▶ _The task_
Below this line is a set of entries; quote exactly the lines from the line that contains "This screenshot has width=714, height=471." to the line that contains "Given: Collapse the", both lines included.

▶ _Input_
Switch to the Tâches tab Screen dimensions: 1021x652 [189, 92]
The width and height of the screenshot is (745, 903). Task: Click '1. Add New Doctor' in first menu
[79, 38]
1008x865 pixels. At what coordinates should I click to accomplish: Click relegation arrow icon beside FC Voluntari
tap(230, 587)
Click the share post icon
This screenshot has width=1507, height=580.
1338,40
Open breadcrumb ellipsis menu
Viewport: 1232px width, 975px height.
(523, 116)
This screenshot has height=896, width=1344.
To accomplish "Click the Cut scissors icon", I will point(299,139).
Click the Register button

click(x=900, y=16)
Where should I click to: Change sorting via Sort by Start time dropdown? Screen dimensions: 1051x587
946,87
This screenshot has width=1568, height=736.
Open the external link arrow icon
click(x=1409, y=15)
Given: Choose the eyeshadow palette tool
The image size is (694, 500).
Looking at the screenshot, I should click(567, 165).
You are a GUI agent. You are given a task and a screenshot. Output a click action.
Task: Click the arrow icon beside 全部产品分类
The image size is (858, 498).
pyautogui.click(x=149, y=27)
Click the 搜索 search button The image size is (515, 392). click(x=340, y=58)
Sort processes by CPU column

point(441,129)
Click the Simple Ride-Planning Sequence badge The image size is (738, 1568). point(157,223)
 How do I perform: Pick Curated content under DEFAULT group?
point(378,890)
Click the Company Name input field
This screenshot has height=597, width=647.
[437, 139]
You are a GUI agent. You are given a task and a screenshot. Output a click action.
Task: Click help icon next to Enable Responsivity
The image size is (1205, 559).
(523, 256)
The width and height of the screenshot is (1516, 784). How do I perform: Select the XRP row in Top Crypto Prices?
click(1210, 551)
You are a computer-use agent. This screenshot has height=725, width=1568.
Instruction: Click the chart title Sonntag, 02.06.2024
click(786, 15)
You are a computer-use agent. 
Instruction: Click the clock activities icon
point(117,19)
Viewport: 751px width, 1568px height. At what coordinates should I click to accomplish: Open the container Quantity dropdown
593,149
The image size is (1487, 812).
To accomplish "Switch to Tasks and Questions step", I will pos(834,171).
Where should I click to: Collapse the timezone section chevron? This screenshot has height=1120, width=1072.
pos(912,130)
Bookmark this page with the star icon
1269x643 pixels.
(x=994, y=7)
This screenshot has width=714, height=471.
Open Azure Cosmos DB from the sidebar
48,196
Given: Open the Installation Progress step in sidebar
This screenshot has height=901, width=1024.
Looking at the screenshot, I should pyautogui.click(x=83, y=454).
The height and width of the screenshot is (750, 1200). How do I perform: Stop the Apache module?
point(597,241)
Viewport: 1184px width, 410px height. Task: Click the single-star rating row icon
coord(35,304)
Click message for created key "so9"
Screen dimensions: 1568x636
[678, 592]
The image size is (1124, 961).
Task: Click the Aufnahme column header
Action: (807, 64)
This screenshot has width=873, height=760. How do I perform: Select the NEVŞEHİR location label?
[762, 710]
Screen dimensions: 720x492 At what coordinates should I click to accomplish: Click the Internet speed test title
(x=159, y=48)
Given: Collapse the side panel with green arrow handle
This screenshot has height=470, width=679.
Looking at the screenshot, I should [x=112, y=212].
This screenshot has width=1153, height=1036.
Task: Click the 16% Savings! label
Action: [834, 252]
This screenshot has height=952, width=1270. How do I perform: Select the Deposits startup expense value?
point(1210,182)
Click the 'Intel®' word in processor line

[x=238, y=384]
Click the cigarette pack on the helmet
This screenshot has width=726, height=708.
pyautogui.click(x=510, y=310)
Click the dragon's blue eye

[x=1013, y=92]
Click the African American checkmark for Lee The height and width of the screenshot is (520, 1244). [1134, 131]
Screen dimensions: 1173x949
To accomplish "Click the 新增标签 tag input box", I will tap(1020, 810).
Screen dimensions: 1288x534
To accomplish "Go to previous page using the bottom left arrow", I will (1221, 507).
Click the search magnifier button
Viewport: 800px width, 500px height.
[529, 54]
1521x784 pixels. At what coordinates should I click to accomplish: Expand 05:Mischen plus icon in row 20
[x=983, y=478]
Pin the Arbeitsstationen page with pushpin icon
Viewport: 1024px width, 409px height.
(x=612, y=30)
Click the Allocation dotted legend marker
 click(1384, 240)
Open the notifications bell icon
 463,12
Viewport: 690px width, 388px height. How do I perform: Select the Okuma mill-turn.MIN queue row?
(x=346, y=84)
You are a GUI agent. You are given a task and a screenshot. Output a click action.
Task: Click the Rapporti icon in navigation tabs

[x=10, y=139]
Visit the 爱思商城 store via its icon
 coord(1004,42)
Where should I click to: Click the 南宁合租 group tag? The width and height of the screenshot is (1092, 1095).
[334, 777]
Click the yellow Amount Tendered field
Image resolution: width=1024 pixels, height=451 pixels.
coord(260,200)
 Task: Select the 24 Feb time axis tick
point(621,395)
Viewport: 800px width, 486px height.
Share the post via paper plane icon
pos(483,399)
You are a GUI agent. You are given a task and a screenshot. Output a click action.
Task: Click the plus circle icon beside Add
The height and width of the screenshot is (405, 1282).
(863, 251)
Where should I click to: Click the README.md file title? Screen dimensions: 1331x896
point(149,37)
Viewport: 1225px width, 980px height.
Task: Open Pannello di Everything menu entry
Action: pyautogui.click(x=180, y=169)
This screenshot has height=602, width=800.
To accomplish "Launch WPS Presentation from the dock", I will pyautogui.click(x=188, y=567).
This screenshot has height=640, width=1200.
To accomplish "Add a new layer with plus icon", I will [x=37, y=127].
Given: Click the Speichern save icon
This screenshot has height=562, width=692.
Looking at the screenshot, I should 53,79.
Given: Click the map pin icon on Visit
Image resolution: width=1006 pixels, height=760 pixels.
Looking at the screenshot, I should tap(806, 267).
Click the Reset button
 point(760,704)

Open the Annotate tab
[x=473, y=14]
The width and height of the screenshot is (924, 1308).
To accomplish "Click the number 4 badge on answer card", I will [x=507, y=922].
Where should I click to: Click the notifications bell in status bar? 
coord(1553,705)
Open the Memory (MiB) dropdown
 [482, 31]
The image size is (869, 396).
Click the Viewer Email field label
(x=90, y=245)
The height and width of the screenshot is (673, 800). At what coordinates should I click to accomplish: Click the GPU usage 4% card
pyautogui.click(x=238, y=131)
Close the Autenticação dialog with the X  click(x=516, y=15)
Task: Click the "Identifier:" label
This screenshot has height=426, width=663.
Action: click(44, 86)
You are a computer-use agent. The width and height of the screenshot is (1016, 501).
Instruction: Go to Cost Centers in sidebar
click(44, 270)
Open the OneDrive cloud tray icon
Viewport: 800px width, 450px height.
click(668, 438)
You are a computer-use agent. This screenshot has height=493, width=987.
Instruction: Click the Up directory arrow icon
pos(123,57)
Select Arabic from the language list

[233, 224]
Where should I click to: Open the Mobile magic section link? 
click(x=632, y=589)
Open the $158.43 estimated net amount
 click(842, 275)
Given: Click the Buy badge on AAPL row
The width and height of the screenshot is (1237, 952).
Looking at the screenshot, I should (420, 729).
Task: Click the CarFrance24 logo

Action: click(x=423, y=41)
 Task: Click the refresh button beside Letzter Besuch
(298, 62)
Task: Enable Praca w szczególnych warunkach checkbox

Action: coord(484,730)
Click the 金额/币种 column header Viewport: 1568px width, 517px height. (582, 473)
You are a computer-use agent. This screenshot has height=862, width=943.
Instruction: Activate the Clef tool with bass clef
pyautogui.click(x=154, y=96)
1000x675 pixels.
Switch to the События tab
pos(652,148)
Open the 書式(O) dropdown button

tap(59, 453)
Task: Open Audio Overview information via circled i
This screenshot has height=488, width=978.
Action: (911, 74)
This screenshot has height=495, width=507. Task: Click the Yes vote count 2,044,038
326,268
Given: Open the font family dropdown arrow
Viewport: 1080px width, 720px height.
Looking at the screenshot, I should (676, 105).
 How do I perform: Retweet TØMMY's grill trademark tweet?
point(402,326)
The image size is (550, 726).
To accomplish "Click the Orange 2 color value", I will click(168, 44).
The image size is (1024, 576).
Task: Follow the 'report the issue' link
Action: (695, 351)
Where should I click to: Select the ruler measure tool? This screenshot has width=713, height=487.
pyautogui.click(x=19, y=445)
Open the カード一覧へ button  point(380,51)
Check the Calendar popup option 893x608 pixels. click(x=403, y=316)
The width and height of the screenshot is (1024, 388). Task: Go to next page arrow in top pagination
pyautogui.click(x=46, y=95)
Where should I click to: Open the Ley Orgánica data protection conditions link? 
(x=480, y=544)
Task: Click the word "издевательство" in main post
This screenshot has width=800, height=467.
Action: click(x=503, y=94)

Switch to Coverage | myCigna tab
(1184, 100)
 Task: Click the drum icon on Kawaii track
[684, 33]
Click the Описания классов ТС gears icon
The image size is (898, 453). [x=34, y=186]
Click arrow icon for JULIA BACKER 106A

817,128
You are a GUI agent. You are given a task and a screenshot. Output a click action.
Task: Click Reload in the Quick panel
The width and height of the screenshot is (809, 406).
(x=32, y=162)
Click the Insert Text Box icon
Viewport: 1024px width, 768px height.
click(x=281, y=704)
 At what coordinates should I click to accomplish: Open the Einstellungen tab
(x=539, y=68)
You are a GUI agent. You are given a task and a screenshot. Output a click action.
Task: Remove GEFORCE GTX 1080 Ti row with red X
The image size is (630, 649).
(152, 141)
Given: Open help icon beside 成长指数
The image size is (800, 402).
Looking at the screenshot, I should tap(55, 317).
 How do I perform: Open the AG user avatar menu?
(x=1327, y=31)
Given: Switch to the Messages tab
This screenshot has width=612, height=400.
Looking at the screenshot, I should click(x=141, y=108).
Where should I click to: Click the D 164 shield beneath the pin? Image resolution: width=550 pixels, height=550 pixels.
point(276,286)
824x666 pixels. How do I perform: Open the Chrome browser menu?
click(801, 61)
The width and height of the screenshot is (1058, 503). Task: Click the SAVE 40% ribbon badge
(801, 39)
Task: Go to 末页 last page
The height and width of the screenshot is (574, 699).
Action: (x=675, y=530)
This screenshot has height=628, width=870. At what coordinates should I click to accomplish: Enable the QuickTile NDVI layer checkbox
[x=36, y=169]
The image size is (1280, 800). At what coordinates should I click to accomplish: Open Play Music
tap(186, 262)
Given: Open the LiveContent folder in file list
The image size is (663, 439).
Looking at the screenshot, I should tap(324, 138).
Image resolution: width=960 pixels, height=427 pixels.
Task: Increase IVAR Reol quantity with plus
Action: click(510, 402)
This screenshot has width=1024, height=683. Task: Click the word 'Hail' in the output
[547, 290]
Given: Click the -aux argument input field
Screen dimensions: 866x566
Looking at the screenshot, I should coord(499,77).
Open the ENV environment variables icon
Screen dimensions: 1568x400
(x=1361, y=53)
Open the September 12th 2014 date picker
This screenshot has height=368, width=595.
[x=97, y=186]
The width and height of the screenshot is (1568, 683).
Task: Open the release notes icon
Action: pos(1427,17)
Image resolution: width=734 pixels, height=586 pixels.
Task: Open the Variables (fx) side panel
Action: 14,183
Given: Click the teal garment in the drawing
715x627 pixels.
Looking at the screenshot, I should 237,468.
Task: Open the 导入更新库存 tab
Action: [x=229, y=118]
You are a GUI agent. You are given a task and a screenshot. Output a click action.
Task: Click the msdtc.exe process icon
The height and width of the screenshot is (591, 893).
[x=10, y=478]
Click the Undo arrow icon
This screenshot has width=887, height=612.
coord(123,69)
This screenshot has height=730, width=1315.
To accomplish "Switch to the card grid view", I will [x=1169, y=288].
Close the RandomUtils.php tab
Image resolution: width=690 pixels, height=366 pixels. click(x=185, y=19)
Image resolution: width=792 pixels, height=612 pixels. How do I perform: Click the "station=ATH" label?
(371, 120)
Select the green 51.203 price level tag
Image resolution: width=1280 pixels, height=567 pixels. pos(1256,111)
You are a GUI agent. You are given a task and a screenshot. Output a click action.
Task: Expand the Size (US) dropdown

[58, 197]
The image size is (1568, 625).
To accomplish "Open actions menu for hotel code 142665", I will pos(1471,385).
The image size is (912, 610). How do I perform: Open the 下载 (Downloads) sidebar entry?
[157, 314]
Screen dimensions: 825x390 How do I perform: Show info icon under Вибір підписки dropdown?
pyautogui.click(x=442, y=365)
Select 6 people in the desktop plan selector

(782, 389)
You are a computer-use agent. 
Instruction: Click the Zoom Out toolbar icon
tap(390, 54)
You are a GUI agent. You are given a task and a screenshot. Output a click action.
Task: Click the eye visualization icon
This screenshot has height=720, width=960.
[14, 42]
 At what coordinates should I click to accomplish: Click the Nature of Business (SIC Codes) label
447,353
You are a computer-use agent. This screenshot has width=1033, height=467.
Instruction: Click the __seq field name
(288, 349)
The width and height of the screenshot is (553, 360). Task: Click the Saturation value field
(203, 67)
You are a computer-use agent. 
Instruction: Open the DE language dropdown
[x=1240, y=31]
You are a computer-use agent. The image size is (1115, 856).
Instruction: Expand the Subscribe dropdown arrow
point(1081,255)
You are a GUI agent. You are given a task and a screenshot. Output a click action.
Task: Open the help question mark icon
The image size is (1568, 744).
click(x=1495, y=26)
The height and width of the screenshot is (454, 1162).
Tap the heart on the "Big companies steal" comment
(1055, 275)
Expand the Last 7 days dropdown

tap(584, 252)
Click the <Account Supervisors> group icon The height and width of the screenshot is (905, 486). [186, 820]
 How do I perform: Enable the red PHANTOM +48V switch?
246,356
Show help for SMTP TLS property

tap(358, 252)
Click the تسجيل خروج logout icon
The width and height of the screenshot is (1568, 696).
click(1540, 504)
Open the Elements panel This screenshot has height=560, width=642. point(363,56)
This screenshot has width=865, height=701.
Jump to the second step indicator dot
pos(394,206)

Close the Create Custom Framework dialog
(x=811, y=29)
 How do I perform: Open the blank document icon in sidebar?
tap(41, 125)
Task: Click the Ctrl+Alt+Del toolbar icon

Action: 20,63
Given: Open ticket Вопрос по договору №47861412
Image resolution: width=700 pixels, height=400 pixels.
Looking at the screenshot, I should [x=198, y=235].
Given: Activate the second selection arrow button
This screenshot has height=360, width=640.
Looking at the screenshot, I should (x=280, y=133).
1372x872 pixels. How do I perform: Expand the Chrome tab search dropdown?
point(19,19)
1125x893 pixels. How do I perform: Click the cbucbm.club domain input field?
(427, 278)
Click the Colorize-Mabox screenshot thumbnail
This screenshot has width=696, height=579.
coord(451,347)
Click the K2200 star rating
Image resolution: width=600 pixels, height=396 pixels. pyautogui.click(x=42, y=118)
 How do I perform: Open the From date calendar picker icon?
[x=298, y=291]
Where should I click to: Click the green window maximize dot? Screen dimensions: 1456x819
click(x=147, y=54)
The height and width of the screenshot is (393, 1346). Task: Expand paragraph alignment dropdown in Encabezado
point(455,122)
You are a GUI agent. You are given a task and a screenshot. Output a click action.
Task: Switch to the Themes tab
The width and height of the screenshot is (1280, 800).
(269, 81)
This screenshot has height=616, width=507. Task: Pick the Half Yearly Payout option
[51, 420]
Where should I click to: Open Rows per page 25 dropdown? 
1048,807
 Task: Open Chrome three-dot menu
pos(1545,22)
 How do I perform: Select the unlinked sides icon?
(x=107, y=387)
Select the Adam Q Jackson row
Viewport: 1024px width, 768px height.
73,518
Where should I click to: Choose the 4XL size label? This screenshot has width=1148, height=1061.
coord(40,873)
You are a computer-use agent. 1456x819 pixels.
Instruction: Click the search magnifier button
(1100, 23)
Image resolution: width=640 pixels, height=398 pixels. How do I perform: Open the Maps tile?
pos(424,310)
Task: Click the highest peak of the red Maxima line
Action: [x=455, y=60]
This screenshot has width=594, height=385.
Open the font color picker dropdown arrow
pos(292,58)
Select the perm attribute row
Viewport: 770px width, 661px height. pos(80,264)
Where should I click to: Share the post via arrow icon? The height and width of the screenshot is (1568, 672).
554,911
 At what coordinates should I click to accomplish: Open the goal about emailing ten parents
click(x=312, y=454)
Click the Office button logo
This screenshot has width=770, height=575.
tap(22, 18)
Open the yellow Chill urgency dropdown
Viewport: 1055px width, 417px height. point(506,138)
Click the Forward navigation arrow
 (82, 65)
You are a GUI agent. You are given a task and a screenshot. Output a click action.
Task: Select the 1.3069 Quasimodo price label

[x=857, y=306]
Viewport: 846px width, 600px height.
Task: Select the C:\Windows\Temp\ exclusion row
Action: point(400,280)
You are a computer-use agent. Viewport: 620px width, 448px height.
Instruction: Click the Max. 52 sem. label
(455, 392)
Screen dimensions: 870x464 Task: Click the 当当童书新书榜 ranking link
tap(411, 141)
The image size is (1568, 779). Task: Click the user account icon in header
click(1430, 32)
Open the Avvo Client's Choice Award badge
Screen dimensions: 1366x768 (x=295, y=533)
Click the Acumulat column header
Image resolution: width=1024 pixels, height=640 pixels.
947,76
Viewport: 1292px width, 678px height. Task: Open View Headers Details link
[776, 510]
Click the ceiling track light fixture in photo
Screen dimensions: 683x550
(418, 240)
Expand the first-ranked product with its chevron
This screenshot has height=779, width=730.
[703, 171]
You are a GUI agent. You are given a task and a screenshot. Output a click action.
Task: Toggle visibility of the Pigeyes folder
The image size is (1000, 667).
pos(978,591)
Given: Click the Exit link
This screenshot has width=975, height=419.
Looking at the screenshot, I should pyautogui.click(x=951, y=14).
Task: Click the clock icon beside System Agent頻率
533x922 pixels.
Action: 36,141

▶ _Task result_
This screenshot has width=714, height=471.
Open Azure Cosmos DB from the sidebar
48,196
Given: Open the Installation Progress step in sidebar
This screenshot has height=901, width=1024.
Looking at the screenshot, I should pyautogui.click(x=83, y=454).
The height and width of the screenshot is (750, 1200). How do I perform: Stop the Apache module?
point(597,241)
Viewport: 1184px width, 410px height. Task: Click the single-star rating row icon
coord(35,304)
Click message for created key "so9"
Screen dimensions: 1568x636
[678, 592]
The image size is (1124, 961).
Task: Click the Aufnahme column header
Action: (807, 64)
This screenshot has width=873, height=760. How do I perform: Select the NEVŞEHİR location label?
[762, 710]
Screen dimensions: 720x492 At what coordinates should I click to accomplish: Click the Internet speed test title
(x=159, y=48)
Given: Collapse the side panel with green arrow handle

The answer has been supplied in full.